Legendary guitarist brings innovative style to Chico
When he “arrived” on the jazz scene in 1985 with his breakthrough Blue Note Records album, Magic Touch, Grammy-winning electric guitarist Stanley Jordan touched down with an innovative two-handed “tapping” or “touch technique” that immediately earned him accolades and admiration in the jazz-fusion camp. With covers of the Lennon-McCartney classic “Eleanor Rigby” and Thelonious Monk’s “’Round Midnight,” as well as a handful of his own compositions, Jordan displayed a dazzling technical mastery that he has continued to explore and refine in recorded and live performance over the past the 30 years.
Recently, Jordan’s musical journey has put him on international stages playing solo, as well as with jam bands such as the Dave Matthews Band and Phil Lesh and Friends, and with his own jazz trio. And last spring, he released a Duets album with fellow guitarist Kevin Eubanks. Tonight (Feb. 11), Jordan will perform solo in Chico at Lost on Main, and in anticipation, he answered a few questions for the CN&R.
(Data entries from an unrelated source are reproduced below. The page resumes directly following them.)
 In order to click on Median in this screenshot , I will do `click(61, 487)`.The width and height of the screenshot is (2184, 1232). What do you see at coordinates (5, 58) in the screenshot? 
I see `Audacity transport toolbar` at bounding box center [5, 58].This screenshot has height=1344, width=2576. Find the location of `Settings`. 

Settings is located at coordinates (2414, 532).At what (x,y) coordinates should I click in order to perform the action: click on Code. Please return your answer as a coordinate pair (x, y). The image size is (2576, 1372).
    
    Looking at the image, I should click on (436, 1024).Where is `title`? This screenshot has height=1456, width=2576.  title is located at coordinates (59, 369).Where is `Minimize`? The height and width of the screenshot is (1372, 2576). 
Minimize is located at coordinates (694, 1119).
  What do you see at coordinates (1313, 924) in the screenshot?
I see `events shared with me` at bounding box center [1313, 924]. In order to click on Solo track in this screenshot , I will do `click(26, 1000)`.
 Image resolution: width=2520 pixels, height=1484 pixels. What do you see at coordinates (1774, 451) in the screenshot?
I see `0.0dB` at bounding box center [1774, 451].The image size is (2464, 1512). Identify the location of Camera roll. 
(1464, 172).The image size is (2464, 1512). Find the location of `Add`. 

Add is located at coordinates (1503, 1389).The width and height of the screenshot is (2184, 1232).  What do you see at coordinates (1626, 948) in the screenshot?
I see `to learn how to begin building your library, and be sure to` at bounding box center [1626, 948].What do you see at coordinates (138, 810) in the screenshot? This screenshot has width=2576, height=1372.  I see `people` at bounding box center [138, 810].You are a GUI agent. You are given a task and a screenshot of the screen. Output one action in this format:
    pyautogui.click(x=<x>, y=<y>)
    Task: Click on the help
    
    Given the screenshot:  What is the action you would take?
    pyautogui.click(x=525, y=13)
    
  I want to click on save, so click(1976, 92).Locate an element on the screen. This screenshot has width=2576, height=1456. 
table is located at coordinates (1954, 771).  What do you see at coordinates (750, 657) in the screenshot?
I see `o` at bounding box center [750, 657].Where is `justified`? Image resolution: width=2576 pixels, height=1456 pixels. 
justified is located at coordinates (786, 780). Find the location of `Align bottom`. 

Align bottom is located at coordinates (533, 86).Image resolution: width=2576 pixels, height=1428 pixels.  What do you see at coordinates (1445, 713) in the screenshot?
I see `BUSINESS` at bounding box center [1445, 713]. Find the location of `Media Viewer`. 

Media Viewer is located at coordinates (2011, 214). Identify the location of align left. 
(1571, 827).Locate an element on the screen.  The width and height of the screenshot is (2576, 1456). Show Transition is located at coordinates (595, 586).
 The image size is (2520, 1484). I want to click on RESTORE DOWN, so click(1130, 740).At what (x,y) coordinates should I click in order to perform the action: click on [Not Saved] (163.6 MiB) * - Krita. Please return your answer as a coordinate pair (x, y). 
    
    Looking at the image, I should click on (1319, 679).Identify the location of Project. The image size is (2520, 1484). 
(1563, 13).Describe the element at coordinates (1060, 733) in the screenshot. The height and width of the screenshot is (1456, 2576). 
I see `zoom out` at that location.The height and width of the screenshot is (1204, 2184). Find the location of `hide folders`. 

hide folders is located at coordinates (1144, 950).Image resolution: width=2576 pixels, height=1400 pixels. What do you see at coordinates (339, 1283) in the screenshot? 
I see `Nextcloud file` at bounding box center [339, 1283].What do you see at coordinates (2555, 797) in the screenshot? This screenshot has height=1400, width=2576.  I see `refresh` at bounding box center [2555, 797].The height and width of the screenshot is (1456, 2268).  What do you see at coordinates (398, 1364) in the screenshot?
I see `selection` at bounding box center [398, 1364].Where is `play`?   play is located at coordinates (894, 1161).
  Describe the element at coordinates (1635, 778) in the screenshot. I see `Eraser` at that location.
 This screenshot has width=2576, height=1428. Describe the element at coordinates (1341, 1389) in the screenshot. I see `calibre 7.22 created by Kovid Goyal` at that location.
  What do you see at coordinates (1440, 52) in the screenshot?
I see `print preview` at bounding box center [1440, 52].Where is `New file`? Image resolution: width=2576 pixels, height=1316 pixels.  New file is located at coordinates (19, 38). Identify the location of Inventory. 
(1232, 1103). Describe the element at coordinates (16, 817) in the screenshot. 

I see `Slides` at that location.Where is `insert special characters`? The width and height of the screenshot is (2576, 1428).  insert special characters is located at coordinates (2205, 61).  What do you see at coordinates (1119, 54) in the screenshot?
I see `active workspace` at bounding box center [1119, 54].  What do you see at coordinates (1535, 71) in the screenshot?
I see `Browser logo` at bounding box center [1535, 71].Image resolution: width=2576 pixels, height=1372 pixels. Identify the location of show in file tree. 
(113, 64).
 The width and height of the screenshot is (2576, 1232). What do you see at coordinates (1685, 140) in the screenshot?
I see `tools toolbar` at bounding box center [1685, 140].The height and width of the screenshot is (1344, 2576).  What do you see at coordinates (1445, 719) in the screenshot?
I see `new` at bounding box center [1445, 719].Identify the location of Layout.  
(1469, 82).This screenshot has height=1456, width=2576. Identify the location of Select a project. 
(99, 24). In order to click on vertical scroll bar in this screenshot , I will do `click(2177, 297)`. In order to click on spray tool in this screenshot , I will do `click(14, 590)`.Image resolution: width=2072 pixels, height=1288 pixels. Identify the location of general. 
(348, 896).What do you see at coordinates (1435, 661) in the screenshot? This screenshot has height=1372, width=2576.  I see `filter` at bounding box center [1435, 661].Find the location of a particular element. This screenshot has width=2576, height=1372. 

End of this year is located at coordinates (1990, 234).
I’ve read that you developed your signature “tapping” technique based on starting your musical training on piano. What inspired your move to guitar as your instrument of choice?
I grew up in the Bay Area in the ’60s and ’70s. In the early ’70s, my family went through some difficult times and had to sell the piano. I then took up guitar and loved it, but I still missed some of the musical possibilities of the piano. So that’s what got me experimenting with different techniques.
In recent years you’ve gotten some attention for altering your “look” to a more gender-fluid aesthetic via clothing and hairstyle. Has that change in outward appearance affected your inner connection to performing live music?
My sense of self is fluid and multifaceted, so when I make the outside match the inside I’m more comfortable in my skin. This makes the music more powerful and more real.
After playing in Chico, you’ll be jamming for three nights with Phil Lesh and Friends in Las Vegas. How do those gigs compare with your solo shows?
I really love doing the Phil and Friends shows. It’s challenging because it’s a huge songbook and the music has a lot of subtleties. Phil is serious about rehearsing and getting the show tight, but once we hit the stage there is a lot of room for creative magic.
Your repertoire spans everything from the American Songbook to jazz standards to Beatles classics—what draws you to a song?
No. 1, I have to love the song. Then, if I’m going to record or perform it, I have to feel that I’m bringing something to it that is worth hearing. That usually comes naturally from the practicing process.
Do you formulate preconceived arrangements or do the improvisational passages manifest themselves as you play?
There’s always a balance between structure and spontaneity, and that balance may vary from song to song. When I first went pro I was told I had to focus more, and for years I got flak from critics about that. But I held out and now I feel that the industry is more open to artists who don’t neatly fit into a mold.